## Exercise instructions
1. In the health care passage, which three countries are said to be like the US in mandating some form of coverage?
2. Please resume the health care passage, picking up right after its last sentence.

## Page extract
Health care is an example of this. Having Canada and the UK, the foreign countries Americans are most familiar with, both have single-payer systems (and the UK also having a monolithic delivery system, and Canada more or less outlawing private health insurance) with zero cost on delivery for most care gives Americans a distorted view of healthcare in other developed countries. There's really no meaningful definition of "universal health care" that excludes the US post-Obamacare while including (say) Germany, Switzerland, and the Netherlands. All three countries are like the US in a) mandating having some form of coverage, and b) having said coverage come from a variety of public and private sources.

Dataset items
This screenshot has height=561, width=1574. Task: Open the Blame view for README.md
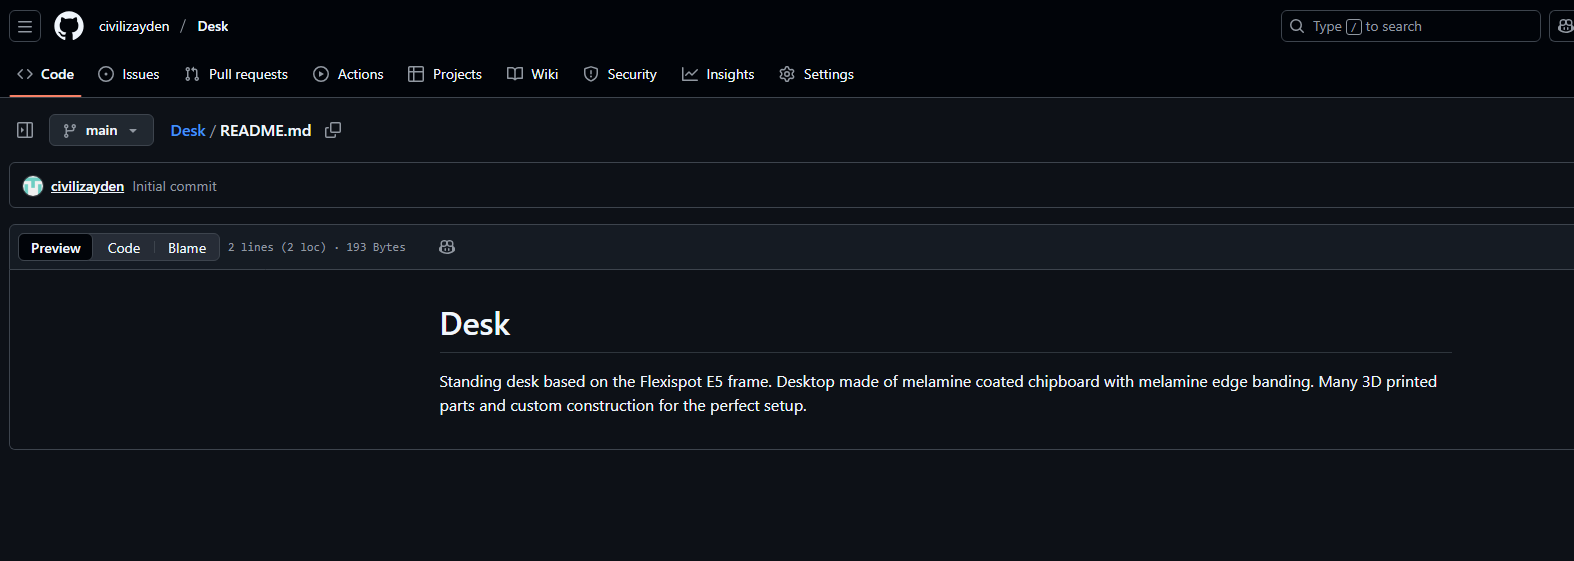click(187, 248)
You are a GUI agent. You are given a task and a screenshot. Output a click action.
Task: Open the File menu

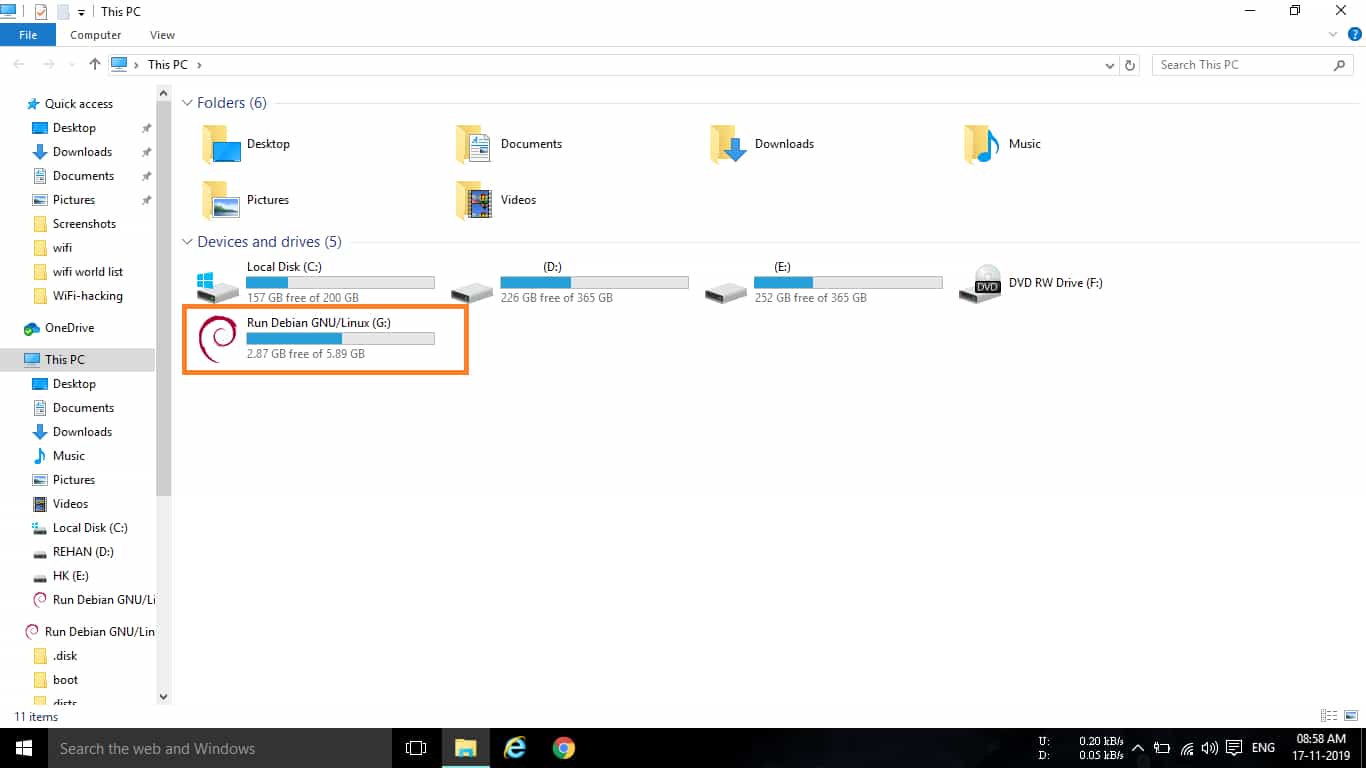pos(28,35)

## Answer list
1. Germany, Switzerland, and the Netherlands.

2.
Or copays and deductibles. In France, the normal reimbursement for care is 70%, much like that of a US high-deductible plan. Paying for ambulance rides in Switzerland is the norm, not the exception. But a comment on Reddit by an American complaining about how he had to pay for being taken to a hospital in an ambulance and how this wouldn't happen anywhere else will get 10,000 upvotes even though such a statement wouldn't necessarily be true outside Canada and the UK. To put another way, the Canada/UK model of single-payer and 100% free on delivery (much less the UK model of monolithic everything else) is, in their own ways, aberrations, with much of the developed world using mixed public/private models with meaningful cost on delivery that would not be unfamiliar to an American.